GS Adventure: 628 lbs.
... so according to them, there are 33lbs in it, or about 15kg.
Given that the Beemer sits on taller suspenders and likely carries its crankshaft still higher (to get some cornering clearance out of those horizontal jugs), it is not hard to see why the Stelvio would feel easier to throw around, and even to right after a tip-over.
In other news:
They weighed the Yam Super Tenere when they weighed the GS, and it came up the same: 628 lbs.
Given that the Super Ten carries 9 Litres less fuel (15 lbs) and has plastic panniers (8 lbs for the pair, compared with aluminium? I'm guessing ) we can speculate that an unadorned Super Ten would weigh about 10 lbs less than an unadorned Stelvio.
Adds some perspective, doesn't it?
For a bit more perspective, when BMW released the 1200 Adventure they claimed it was 27 lbs lighter than the its predecessor, the 1150 Adventure. Which would put the Super Ten, Stelvio and 1150 Adventure roughly on par.
And in yet other news:
Perspective from another angle - these are light heavyweights compared with the four-cylinder sport-tourer crowd. For example, from Rider figures:
2011 Kaw Concours 14: 690 lbs (with 10 litres less fuel, plastic panniers and no bash-plate or protective ironwork).
Edit: Hi to Sock - that one came in while I was typing.
A big thank you to Moronic for finding that data. Very instructive.
I left the brake lever cylinder etc attached to the bar but un did the clutch cable, I then routed the brake line under the bars by kind of rotating the bars while I had them undone off the bar clamps. Bit hard to explain but it worked a treat. Cheers
Awesome - thank you. Very useful.
Thanks to all the recent posters bringing great info about living with the NTX! You've got me dreaming.
I took my Stelvio in today for it's first service. I had to trailer it to the dealer since they are almost 2 hours away and they needed a old engine for the valve adjust.

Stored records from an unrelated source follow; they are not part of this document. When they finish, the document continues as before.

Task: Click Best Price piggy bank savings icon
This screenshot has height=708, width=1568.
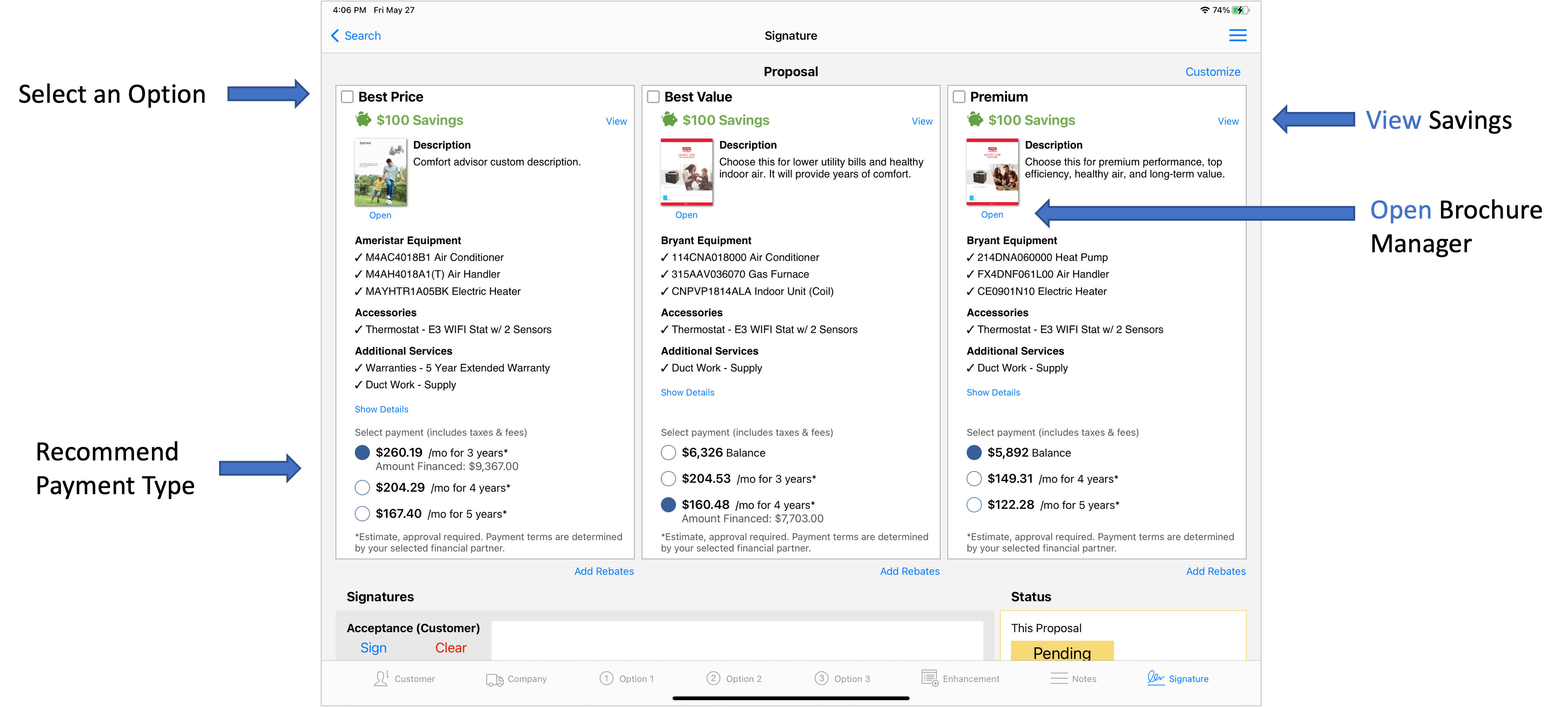Action: click(363, 119)
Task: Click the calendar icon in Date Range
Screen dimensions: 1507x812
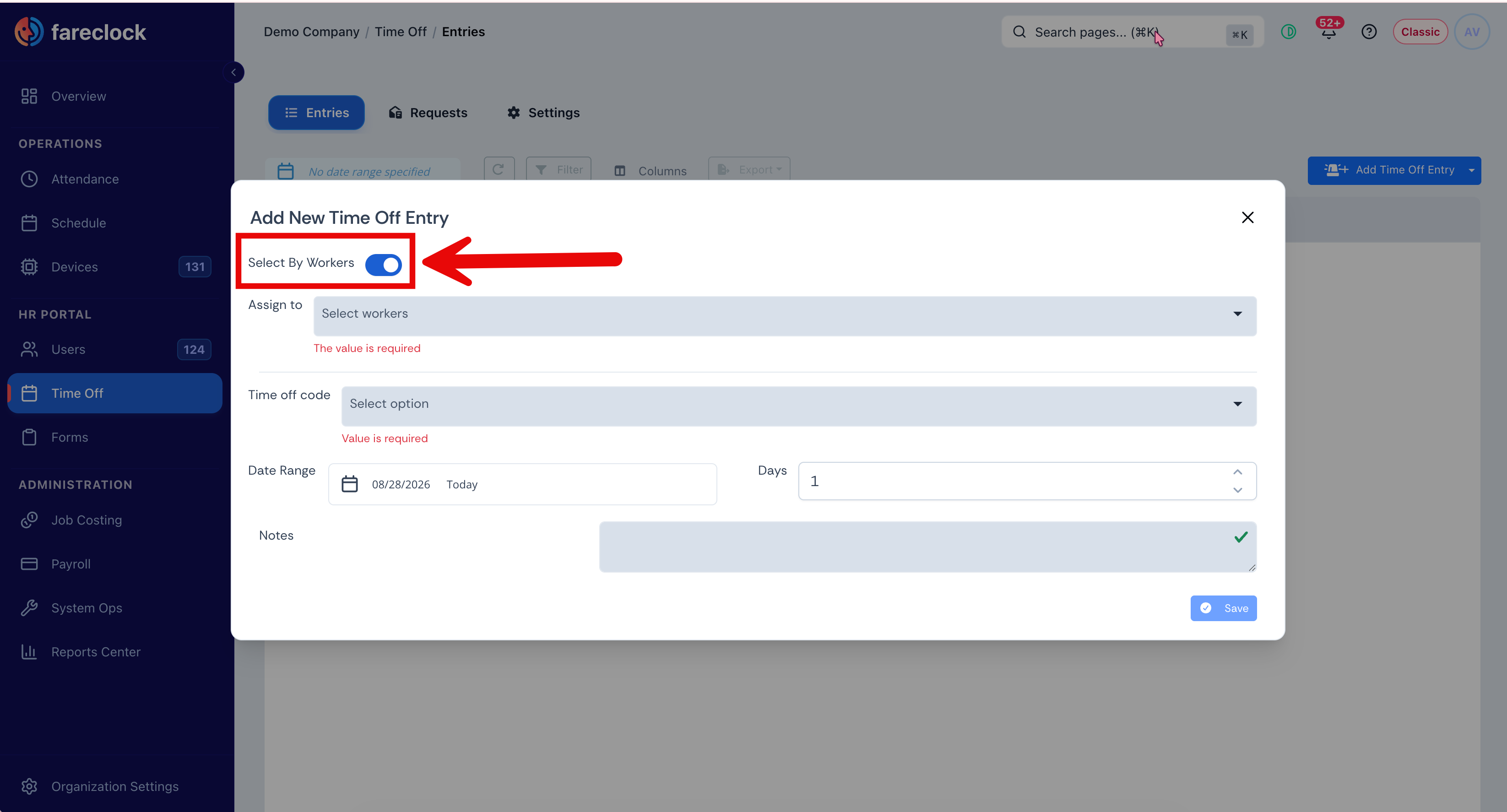Action: (x=349, y=484)
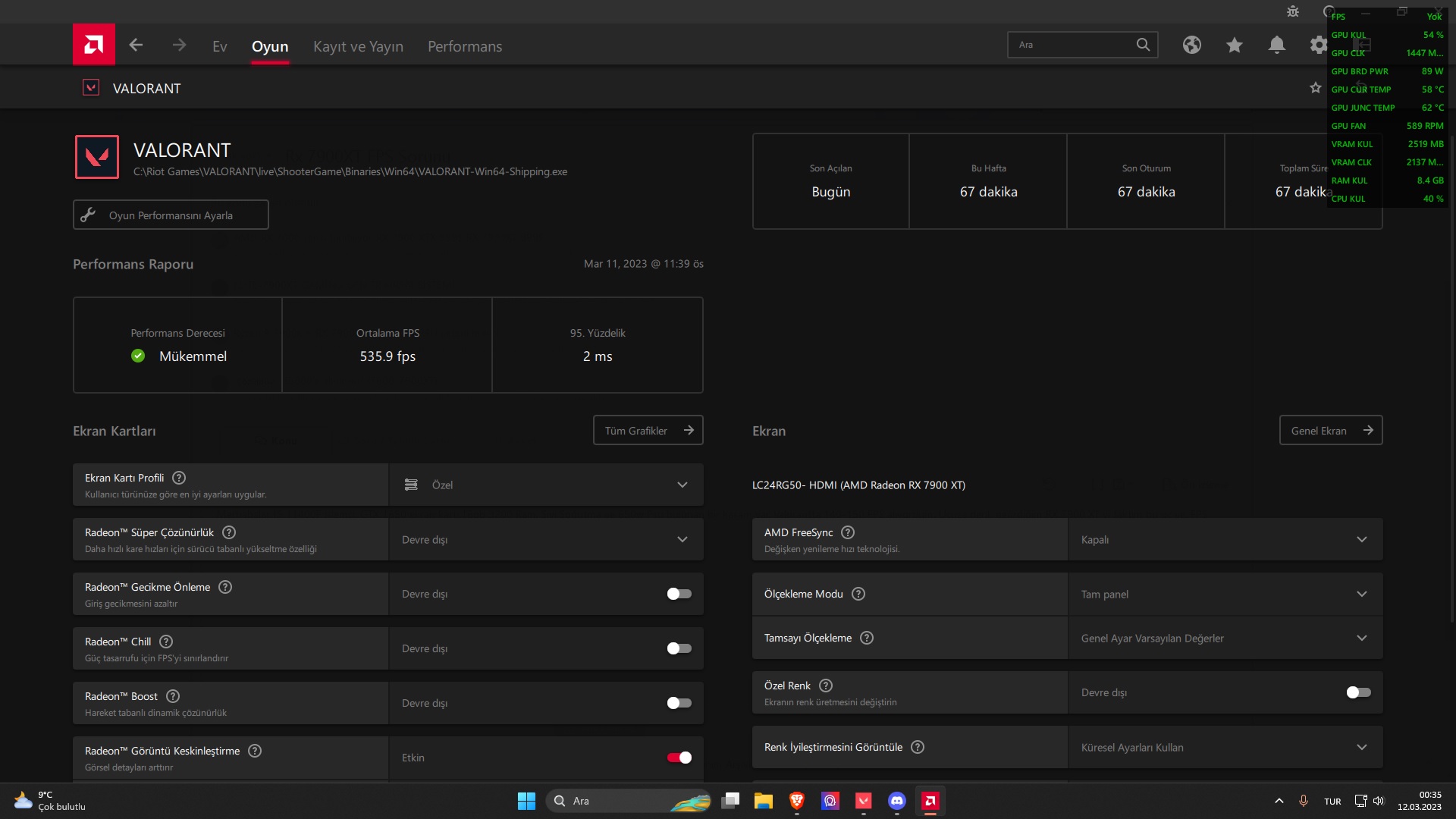Click Oyun Performansını Ayarla button
Image resolution: width=1456 pixels, height=819 pixels.
click(171, 215)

I dropped it off about 09:00 and it was done around 13:00. The tech who worked on it is on of the top 3 Ducati certified techs in the country...I remember him working on my '93 Ducati 900 SS back in the day at another dealership.
Anyway, I trailer the bike back home 2 hours, unload the bike and put the trailer away. I decided to go for a short ride to see if the TPS reset and TB sync made any difference. I start it up and WTF...it's only running on one cylinder!!! I know they took it for a test ride...I checked both plug wires at the plugs and they were on secure. I called the service department and told the service manager what happened...He put the tech on the phone that worked on my bike and told me to check the plug wires which I already had checked. He said it ran fine on his test ride and couldn't think of anything that could have happened.

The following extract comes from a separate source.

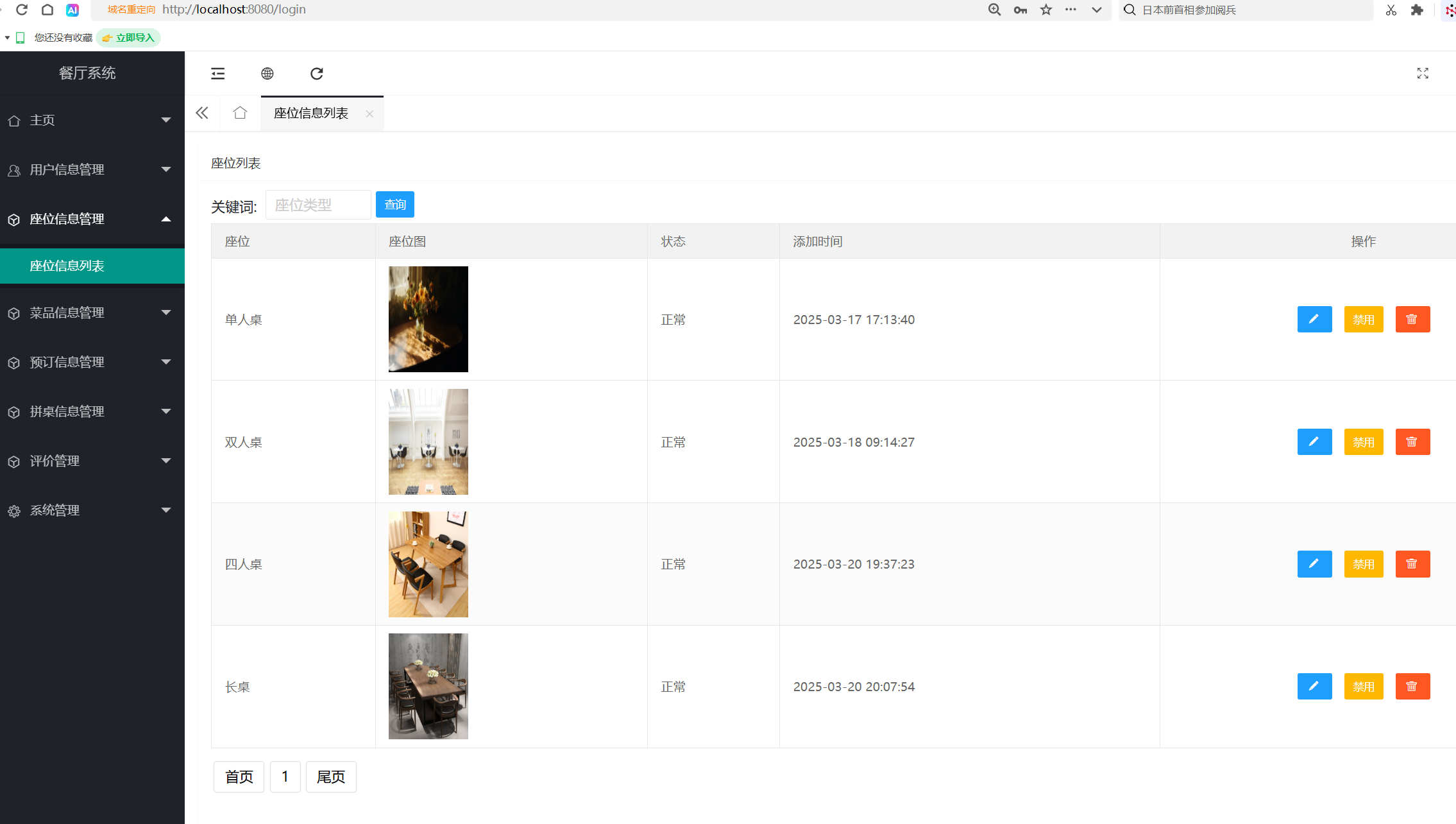The width and height of the screenshot is (1456, 824).
Task: Edit the 单人桌 row with pencil icon
Action: (1314, 319)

I was pretty steamed at this point thinking I would have to take it back to the dealer and take another day off of work.
I checked the plug wires again, this time at the coils...I pulled on the wires and they seemed loose but when pulled them out I could feel the resistance when they came out. I put the left side in, then the right. When the right one went back in it didn't feel right so I pulled it back out slightly until I could feel it was seated in the coil right. I started it back up and it was firing on both cylinders...WTF?
I don't know if it happened on the ride home on the trailer but it's worth checking if you have a similiar problem.

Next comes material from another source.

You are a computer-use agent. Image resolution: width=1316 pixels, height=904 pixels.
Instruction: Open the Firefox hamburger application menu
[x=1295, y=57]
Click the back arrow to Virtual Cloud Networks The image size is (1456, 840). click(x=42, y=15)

The bright side is that an Italian bike will sometimes make you a better diagnostician.
You solved an easy one, no harm no foul. Enjoy both cylinders
So, once running on both jugs, how'd she run?
My bike ran SIGNIFICANTLY better after the first service, mainly because they did a TB sync (at my request....normally that's not part of the service, or so I was told) and found them to be off by quite a bit. Now the surging is pretty much gone, and I'm a very happy camper.
It does run much smoother, valves were a little loose they told me. Also the small hesitation I had at just off idle is gone. I have to say it wasn't very impressive on one jug!